Plusieurs acteurs misent aujourd’hui sur une approche duale : d’un côté, il s’agit de détecter les comportements suspects pour y mettre un terme le plus vite possible ; de l’autre, il s’agit de s’appuyer sur de rapide micro-sauvegardes, des instantanés ou snapshots, pour permettre la récupération rapide des fichiers éventuellement chiffrés avant l’interception du processus malveillant.

SentinelOne s’est rapidement engagé dans cette direction, dès la fin 2015, allant jusqu’à proposer une garantie contractuelle. Ses capacités dites de roll back ont d’ailleurs séduit Pacifica/Crédit Agricole Assurances. Sophos a adopté la même approche avec Intercept X, ainsi que Carvir Cyber Security, ou encore Kaspersky. Check Point Software a présenté sa solution en la matière au mois de février. Et Acronis a intégré des mécanismes de protection comparables à la dernière version de son outil de sauvegarde True Image.
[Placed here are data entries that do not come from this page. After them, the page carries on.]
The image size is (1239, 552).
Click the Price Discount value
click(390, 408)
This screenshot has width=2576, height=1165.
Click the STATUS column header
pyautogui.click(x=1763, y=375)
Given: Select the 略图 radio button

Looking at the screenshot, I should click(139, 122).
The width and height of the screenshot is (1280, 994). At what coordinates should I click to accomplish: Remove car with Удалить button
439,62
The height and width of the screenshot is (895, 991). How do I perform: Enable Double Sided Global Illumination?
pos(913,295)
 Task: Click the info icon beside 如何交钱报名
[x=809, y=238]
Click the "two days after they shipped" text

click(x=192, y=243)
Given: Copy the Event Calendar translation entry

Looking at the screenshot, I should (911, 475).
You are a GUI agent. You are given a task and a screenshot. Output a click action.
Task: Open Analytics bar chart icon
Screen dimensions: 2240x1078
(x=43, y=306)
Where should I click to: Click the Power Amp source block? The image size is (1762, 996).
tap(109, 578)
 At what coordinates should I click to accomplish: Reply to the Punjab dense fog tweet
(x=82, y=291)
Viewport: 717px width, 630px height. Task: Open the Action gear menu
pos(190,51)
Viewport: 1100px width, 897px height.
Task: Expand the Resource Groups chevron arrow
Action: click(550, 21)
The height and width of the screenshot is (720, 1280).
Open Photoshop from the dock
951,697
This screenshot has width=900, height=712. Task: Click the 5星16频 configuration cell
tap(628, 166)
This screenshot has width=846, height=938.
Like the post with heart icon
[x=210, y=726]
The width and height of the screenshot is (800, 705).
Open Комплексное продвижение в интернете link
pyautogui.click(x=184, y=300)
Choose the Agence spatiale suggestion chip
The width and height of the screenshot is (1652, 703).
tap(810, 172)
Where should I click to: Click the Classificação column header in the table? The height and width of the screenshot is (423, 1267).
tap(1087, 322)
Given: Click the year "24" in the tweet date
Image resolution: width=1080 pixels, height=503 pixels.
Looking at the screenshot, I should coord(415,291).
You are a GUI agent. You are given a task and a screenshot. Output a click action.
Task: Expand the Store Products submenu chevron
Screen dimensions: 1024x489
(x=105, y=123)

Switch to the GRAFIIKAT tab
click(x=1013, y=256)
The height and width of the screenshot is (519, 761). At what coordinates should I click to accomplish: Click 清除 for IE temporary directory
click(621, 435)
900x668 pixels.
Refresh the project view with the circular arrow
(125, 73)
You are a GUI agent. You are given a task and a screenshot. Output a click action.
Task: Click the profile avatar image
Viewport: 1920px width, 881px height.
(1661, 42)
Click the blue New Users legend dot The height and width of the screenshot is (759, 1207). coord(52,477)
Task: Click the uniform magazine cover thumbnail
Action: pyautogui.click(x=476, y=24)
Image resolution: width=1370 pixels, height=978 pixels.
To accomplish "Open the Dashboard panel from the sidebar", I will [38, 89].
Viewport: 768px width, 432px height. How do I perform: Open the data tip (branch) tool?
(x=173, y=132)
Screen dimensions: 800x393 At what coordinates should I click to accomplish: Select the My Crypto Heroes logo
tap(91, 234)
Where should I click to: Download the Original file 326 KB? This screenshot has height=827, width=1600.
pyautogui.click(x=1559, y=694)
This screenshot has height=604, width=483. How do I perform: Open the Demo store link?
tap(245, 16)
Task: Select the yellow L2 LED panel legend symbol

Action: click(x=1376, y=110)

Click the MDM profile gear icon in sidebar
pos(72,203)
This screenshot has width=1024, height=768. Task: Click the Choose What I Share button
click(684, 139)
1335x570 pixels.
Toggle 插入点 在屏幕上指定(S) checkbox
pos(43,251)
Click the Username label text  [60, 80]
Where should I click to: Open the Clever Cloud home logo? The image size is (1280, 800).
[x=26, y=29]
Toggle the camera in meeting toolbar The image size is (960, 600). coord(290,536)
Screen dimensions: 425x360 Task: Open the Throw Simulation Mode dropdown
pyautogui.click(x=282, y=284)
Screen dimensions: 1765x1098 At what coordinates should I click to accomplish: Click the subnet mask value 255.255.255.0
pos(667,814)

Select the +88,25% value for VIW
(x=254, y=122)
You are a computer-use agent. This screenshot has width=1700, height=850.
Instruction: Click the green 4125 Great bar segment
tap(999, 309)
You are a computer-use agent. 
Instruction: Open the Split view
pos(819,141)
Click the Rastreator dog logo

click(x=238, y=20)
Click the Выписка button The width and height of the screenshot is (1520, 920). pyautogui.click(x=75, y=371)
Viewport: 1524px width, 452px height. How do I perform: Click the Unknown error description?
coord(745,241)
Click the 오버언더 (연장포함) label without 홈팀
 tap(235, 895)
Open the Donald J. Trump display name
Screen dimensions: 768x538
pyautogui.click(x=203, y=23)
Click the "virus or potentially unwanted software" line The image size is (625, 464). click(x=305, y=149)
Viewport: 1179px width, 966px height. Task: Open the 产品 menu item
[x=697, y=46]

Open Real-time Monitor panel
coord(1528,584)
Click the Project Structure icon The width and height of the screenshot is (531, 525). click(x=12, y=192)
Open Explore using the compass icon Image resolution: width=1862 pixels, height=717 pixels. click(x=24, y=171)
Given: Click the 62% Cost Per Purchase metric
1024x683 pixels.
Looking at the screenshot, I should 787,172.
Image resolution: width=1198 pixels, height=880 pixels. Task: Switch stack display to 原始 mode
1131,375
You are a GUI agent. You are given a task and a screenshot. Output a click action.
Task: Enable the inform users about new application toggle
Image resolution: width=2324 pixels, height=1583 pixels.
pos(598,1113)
Reste que beaucoup de rançons continuent d’être payées, malgré le message répété à l’envi selon lequel c’est à surtout ne pas faire : toujours selon l’étude de l’institut Ponemon pour Barkley, près de 65 % des entreprises ont payé une rançon dont le montant moyen s’élevait à 3 675 $. Et il y a peut-être au moins une raison sérieuse à cela : selon une étude du même institut, mais cette fois-ci pour Accenture, il faut compter en moyenne 23 jours pour se relever d’une attaque par ransomware. C’est beaucoup, et probablement bien trop, pour bon nombre d’organisations. Alors dans ce contexte, les assurances couvrant le paiement de rançons, bien que controversées, pourrait bien avoir de beaux jours devant elles.